# [Directions]
Work out how many lines in the entries below contain the string "computer". Reply with that figure alone.

Information Start Marker

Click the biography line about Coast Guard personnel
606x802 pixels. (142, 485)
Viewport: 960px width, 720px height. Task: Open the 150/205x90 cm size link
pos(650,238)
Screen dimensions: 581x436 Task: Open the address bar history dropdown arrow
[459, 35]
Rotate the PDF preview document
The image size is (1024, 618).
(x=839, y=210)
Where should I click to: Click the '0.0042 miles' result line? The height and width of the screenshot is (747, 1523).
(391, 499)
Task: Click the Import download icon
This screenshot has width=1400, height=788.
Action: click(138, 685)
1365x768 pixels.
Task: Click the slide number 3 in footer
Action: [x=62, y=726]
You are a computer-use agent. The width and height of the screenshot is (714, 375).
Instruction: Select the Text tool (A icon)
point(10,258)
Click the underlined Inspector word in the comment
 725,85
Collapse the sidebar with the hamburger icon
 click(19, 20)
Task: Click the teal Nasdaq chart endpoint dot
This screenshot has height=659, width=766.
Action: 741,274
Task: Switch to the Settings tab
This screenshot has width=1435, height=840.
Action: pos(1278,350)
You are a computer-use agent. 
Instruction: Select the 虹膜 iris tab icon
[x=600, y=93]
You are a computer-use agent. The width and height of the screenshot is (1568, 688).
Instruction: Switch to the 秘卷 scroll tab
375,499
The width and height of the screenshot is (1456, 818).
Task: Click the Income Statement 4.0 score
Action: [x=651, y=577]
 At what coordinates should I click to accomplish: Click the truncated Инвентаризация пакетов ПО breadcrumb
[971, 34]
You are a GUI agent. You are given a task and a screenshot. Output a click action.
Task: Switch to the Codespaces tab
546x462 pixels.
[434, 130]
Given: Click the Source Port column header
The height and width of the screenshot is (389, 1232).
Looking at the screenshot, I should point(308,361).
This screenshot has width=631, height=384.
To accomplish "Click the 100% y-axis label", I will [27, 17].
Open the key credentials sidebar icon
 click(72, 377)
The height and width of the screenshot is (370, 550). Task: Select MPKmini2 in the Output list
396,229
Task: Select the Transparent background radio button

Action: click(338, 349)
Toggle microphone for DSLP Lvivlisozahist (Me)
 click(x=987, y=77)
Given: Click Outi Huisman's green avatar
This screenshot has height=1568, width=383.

Information End Marker

# [Response for this exercise]
3